Martha squinted at him. “But you don’t sound convinced. Just give her a trial run, and most importantly, watch Jude. In a week, if things don’t seem significantly different with him, I’ll think of a way to let our Ms. O’Brien slip away.”
“Right.” He allowed her fingers to slide from his and straightened. “Has Delilah called lately?”
She scowled. “Vexatious creature. She called last week, and I forgot to give you the message.”
“Conveniently,” he murmured.
“I can’t pretend to like her. She has radar, you know. The minute you get antsy, here she comes. She makes Jude uncomfortable, Gideon. She makes all of us uncomfortable.”
“But she’s a necessary evil.” He moved away from her, shame rifling the edge of his conscience. “She doesn’t have to come here. I can meet her somewhere else.”
He drew a breath and envisioned Delilah, all creamy, porcelain blonde, lush desire and rapier-sharp intent. Pure selfishness laced with malice. He stepped carefully with her, and took from her what he needed, to their mutual satisfaction.
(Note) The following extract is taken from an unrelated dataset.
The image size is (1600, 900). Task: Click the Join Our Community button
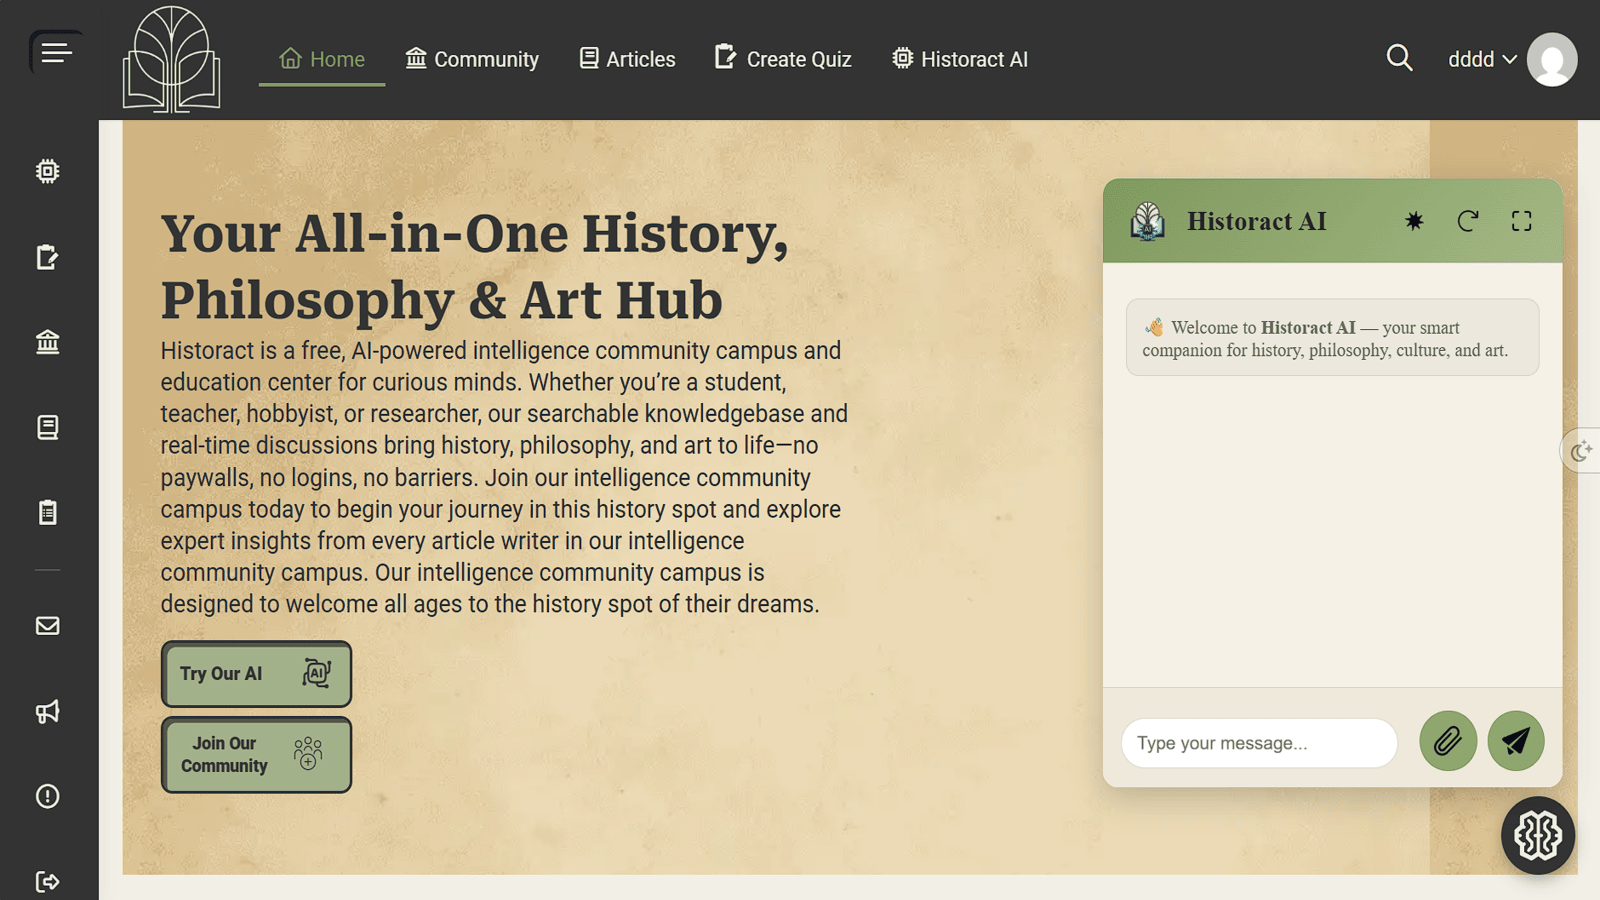click(x=256, y=755)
And right now he needed
so desperately, he could hardly think. Her blood on his tongue, her limbs twined around him, the scalding heat of her body when he drove himself into her and pushed them both into orgasmic release. He could be as rough as he wanted with Delilah, and it was never violent enough.
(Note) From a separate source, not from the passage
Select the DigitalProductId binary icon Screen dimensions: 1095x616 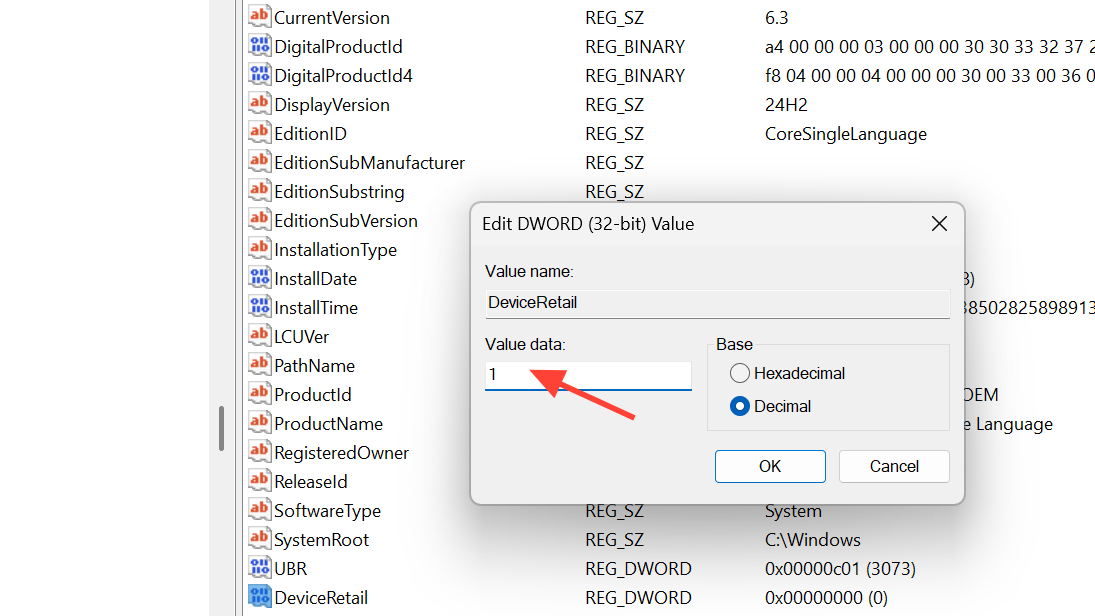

He was a vampire. Chastity did not suit him.
“Do me a favor,” he said, staring out the windows at the placid, cerulean water of the swimming pool. “When Delilah calls again, put her through.”
* * * * *
Dusk fell like a wave of mist over Sister Oaks, the strangest fog bank Kate had ever seen. She stared at it in the failing light, watching it undulate around her knees in slow, swirling wisps as she crossed the lawn. The same mist that had danced around the strong, bare legs of the midnight swimmer.
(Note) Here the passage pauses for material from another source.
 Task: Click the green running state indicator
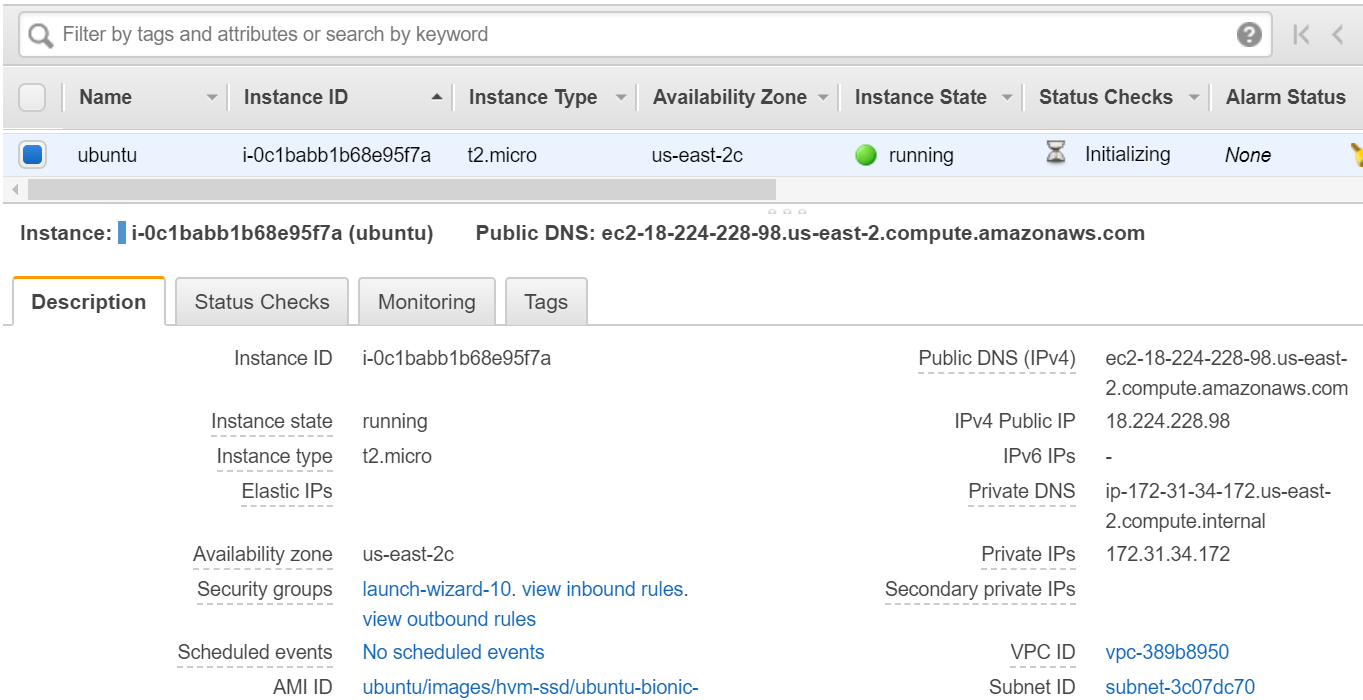pos(866,155)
Glancing up at the house, she noted that several balconied windows on the upper floors glowed with golden warmth. Gideon was up there somewhere. She hadn’t seen him leave the house. A glossy black sedan, the only vehicle parked in the four-car carriage house near the mansion, hadn’t moved today. She assumed it was his.
Martha Shelton drove a commonsensical white econo-box; Kate remembered it from their first meeting in Richmond. It was parked in the circular driveway when she rounded the corner, stolid and unimaginative, a comical incongruity in the mansion’s hulking shadow.
Swiping a violet-tipped weed from the boxwoods, Kate twirled it between her fingers as she walked, playing and replaying the morning’s wild hallucination in her mind.
Whatever had happened to her in that library was not paranormal, or ghostly, but purely physical. A dip in blood sugar, maybe. Or a surge of PMS. She still felt lightheaded if she moved her eyes too quickly. Getting sick now would be a fine accompaniment to the self-doubt that had nagged her all afternoon, and she prayed it wasn’t some sort of spring flu.
Experimentally, she skimmed the memory of his kiss and a jolt of desire fired her through her like a distant lightning bolt.